- **READING TEXT**
────

[PATCH v2] erofs: support direct IO for ondemand mode

Hongbo Li lihongbo22 at huawei.com
Fri Jul 26 12:06:27 AEST 2024


erofs over fscache cannot handle the direct read io. When the file
is opened with O_DIRECT flag, -EINVAL will reback. We support the
DIO in erofs over fscache by bypassing the erofs page cache and
reading target data into ubuf from fscache's file directly.

The alignment for buffer memory, offset and size now is restricted
by erofs, since `i_blocksize` is enough for the under filesystems.

Signed-off-by: Hongbo Li <lihongbo22 at huawei.com>

---
v2:
  - Change the directIO helper name to erofs_fscache_direct_io
  - Add some io interception when begin direct io
  - Optimize the direct io logical in erofs_fscache_data_read_slice

v1:
  - https://lore.kernel.org/linux-erofs/6f1a5c1c-d44d-4561-9377-b935ff4531f2@huawei.com/T/#t
---
 fs/erofs/data.c    |  3 ++
 fs/erofs/fscache.c | 84 +++++++++++++++++++++++++++++++++++++++++-----
 2 files changed, 78 insertions(+), 9 deletions(-)

diff --git a/fs/erofs/data.c b/fs/erofs/data.c
index 8be60797ea2f..dbfafe358de4 100644
--- a/fs/erofs/data.c
+++ b/fs/erofs/data.c
@@ -391,6 +391,9 @@ static ssize_t erofs_file_read_iter(struct kiocb *iocb, struct iov_iter *to)
 		     iov_iter_alignment(to)) & blksize_mask)
 			return -EINVAL;
 
+		if (erofs_is_fscache_mode(inode->i_sb))
+			return generic_file_read_iter(iocb, to);
+
 		return iomap_dio_rw(iocb, to, &erofs_iomap_ops,
 				    NULL, 0, NULL, 0);
 	}
diff --git a/fs/erofs/fscache.c b/fs/erofs/fscache.c
index fda16eedafb5..e3e6c579eb81 100644
--- a/fs/erofs/fscache.c
+++ b/fs/erofs/fscache.c
@@ -35,6 +35,8 @@ struct erofs_fscache_io {
 
 struct erofs_fscache_rq {
 	struct address_space	*mapping;	/* The mapping being accessed */
+	struct iov_iter		*iter;		/* Destination for direct io */
+	struct completion	done;		/* Sync for direct io */
 	loff_t			start;		/* Start position */
 	size_t			len;		/* Length of the request */
 	size_t			submitted;	/* Length of submitted */
@@ -76,7 +78,11 @@ static void erofs_fscache_req_put(struct erofs_fscache_rq *req)

────

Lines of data
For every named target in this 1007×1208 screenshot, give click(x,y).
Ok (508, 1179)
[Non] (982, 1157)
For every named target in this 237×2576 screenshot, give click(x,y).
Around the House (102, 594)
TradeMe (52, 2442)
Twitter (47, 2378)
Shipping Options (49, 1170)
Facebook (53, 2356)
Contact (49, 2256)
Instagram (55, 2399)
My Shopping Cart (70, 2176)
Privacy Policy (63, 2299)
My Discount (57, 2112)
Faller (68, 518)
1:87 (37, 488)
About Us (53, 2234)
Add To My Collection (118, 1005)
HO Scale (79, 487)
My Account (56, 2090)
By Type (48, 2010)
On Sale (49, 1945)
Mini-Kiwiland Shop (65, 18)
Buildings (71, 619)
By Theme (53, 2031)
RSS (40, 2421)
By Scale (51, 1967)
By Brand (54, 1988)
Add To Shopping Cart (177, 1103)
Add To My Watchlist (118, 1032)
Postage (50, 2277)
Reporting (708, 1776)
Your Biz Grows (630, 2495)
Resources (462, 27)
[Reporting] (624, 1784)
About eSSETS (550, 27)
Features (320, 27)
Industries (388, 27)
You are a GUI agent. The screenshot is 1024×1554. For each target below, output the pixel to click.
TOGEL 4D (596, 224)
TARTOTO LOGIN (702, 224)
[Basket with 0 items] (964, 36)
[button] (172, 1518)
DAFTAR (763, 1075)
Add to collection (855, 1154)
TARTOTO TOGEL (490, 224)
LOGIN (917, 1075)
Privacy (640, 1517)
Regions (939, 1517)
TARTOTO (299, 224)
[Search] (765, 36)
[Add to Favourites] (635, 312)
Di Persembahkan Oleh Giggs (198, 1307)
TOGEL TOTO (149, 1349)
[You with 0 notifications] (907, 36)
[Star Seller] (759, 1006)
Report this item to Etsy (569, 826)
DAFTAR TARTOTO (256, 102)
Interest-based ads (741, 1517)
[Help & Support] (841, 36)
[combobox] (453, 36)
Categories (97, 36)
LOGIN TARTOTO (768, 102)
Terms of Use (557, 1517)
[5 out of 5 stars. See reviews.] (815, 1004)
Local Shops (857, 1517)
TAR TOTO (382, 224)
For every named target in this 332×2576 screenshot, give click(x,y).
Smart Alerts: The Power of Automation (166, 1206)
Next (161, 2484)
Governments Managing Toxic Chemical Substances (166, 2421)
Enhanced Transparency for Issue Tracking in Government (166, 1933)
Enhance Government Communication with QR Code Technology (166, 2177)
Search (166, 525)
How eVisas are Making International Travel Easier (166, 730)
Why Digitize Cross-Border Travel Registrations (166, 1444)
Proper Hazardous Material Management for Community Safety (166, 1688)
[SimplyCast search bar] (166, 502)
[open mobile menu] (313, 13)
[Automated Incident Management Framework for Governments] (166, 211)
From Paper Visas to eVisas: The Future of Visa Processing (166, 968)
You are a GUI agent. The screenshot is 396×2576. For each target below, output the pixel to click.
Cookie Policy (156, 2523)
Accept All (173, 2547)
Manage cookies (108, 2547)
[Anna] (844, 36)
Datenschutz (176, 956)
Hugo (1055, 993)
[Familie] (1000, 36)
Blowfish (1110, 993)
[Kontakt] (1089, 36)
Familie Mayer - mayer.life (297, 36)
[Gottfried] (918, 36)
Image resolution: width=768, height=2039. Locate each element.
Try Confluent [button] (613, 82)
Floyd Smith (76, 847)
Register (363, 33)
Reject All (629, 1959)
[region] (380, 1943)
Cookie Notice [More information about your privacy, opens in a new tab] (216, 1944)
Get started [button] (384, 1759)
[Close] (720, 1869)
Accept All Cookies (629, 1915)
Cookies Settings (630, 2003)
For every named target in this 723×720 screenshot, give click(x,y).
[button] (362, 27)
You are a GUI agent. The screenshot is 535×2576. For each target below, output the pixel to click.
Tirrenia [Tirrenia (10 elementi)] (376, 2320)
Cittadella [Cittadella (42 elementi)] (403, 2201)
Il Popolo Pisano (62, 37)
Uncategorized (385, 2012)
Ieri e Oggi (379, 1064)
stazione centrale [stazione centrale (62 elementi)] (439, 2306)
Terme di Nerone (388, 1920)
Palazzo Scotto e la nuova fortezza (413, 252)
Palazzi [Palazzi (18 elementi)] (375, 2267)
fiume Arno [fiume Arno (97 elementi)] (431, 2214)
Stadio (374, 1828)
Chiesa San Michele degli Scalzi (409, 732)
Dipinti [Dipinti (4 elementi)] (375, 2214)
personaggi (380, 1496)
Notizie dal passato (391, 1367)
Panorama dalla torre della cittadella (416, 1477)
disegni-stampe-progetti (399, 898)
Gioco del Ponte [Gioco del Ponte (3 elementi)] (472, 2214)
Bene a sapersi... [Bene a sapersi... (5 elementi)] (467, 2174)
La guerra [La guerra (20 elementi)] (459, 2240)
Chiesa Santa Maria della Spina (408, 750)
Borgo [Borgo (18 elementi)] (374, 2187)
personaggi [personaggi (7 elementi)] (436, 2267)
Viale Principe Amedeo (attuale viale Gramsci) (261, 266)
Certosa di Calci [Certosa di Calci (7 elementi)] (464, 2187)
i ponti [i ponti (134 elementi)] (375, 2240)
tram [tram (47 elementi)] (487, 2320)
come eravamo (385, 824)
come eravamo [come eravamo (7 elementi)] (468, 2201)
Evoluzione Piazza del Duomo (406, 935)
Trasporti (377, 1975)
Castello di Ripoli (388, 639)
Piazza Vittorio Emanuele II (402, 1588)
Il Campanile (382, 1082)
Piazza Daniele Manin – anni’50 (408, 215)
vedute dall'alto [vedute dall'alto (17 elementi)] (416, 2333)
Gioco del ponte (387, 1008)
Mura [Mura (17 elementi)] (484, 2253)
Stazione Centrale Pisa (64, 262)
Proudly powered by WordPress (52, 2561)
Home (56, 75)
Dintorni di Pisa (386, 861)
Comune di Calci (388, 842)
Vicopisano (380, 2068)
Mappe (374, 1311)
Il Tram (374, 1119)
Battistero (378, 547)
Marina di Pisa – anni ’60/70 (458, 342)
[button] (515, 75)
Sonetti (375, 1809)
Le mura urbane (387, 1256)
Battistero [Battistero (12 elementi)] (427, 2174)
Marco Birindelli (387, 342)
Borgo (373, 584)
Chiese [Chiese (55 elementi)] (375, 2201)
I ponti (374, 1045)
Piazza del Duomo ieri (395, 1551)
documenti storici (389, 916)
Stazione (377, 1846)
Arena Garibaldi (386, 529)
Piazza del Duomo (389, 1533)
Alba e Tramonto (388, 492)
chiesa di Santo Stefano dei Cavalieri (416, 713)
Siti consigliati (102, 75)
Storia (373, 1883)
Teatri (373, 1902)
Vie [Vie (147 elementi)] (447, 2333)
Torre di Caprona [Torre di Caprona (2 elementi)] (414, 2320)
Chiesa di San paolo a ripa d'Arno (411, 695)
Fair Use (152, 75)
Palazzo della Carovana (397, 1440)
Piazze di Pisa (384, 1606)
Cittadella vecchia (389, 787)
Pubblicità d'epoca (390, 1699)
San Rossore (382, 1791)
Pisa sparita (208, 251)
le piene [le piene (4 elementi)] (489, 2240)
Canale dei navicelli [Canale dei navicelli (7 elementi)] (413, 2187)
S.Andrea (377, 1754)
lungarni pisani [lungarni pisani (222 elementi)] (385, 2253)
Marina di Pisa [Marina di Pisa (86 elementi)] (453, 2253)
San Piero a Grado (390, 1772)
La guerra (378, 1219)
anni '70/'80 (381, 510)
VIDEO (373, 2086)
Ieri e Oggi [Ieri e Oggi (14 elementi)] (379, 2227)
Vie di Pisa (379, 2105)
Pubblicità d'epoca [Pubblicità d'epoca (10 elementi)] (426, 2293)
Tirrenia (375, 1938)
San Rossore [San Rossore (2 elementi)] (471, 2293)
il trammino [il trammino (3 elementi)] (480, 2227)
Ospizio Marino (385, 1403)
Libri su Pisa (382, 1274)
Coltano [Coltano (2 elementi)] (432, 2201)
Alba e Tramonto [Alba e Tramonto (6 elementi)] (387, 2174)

────

- **SHORT TASK 1**
In the records, give the lines as a Markdown table with the columns Row and Record line, starting with the line containing "By Scale (51, 1967)" and going on through the line containing "How eVisas are", leaving out blank lines.
- **SHORT TASK 2**
Carry the erofs direct IO patch forward from the point where it stops.

- **EXPECTED ANSWER 1**
| Row | Record line |
|---|---|
| 1 | By Scale (51, 1967) |
| 2 | By Brand (54, 1988) |
| 3 | Add To Shopping Cart (177, 1103) |
| 4 | Add To My Watchlist (118, 1032) |
| 5 | Postage (50, 2277) |
| 6 | Reporting (708, 1776) |
| 7 | Your Biz Grows (630, 2495) |
| 8 | Resources (462, 27) |
| 9 | [Reporting] (624, 1784) |
| 10 | About eSSETS (550, 27) |
| 11 | Features (320, 27) |
| 12 | Industries (388, 27) |
| 13 | You are a GUI agent. The screenshot is 1024×1554. For each target below, output the pixel to click. |
| 14 | TOGEL 4D (596, 224) |
| 15 | TARTOTO LOGIN (702, 224) |
| 16 | [Basket with 0 items] (964, 36) |
| 17 | [button] (172, 1518) |
| 18 | DAFTAR (763, 1075) |
| 19 | Add to collection (855, 1154) |
| 20 | TARTOTO TOGEL (490, 224) |
| 21 | LOGIN (917, 1075) |
| 22 | Privacy (640, 1517) |
| 23 | Regions (939, 1517) |
| 24 | TARTOTO (299, 224) |
| 25 | [Search] (765, 36) |
| 26 | [Add to Favourites] (635, 312) |
| 27 | Di Persembahkan Oleh Giggs (198, 1307) |
| 28 | TOGEL TOTO (149, 1349) |
| 29 | [You with 0 notifications] (907, 36) |
| 30 | [Star Seller] (759, 1006) |
| 31 | Report this item to Etsy (569, 826) |
| 32 | DAFTAR TARTOTO (256, 102) |
| 33 | Interest-based ads (741, 1517) |
| 34 | [Help & Support] (841, 36) |
| 35 | [combobox] (453, 36) |
| 36 | Categories (97, 36) |
| 37 | LOGIN TARTOTO (768, 102) |
| 38 | Terms of Use (557, 1517) |
| 39 | [5 out of 5 stars. See reviews.] (815, 1004) |
| 40 | Local Shops (857, 1517) |
| 41 | TAR TOTO (382, 224) |
| 42 | For every named target in this 332×2576 screenshot, give click(x,y). |
| 43 | Smart Alerts: The Power of Automation (166, 1206) |
| 44 | Next (161, 2484) |
| 45 | Governments Managing Toxic Chemical Substances (166, 2421) |
| 46 | Enhanced Transparency for Issue Tracking in Government (166, 1933) |
| 47 | Enhance Government Communication with QR Code Technology (166, 2177) |
| 48 | Search (166, 525) |
| 49 | How eVisas are Making International Travel Easier (166, 730) |

- **EXPECTED ANSWER 2**
 {
 	if (!refcount_dec_and_test(&req->ref))
 		return;
-	erofs_fscache_req_complete(req);
+
+	if (req->iter)
+		complete(&req->done);
+	else
+		erofs_fscache_req_complete(req);
 	kfree(req);
 }
 
@@ -88,6 +94,7 @@ static struct erofs_fscache_rq *erofs_fscache_req_alloc(struct address_space *ma
 	if (!req)
 		return NULL;
 	req->mapping = mapping;
+	req->iter = NULL;
 	req->start = start;
 	req->len = len;
 	refcount_set(&req->ref, 1);
@@ -258,6 +265,7 @@ static int erofs_fscache_data_read_slice(struct erofs_fscache_rq *req)
 	struct address_space *mapping = req->mapping;
 	struct inode *inode = mapping->host;
 	struct super_block *sb = inode->i_sb;
+	struct iov_iter *dest_iter = req->iter;
 	struct erofs_fscache_io *io;
 	struct erofs_map_blocks map;
 	struct erofs_map_dev mdev;
@@ -270,33 +278,45 @@ static int erofs_fscache_data_read_slice(struct erofs_fscache_rq *req)
 	if (ret)
 		return ret;
 
+	count = req->len - req->submitted;
 	if (map.m_flags & EROFS_MAP_META) {
 		struct erofs_buf buf = __EROFS_BUF_INITIALIZER;
 		struct iov_iter iter;
-		size_t size = map.m_llen;
+		struct iov_iter *iterp;
+		size_t size = min_t(size_t, map.m_llen, count);
 		void *src;
+		ssize_t filled = 0;
 
 		src = erofs_read_metabuf(&buf, sb, map.m_pa, EROFS_KMAP);
 		if (IS_ERR(src))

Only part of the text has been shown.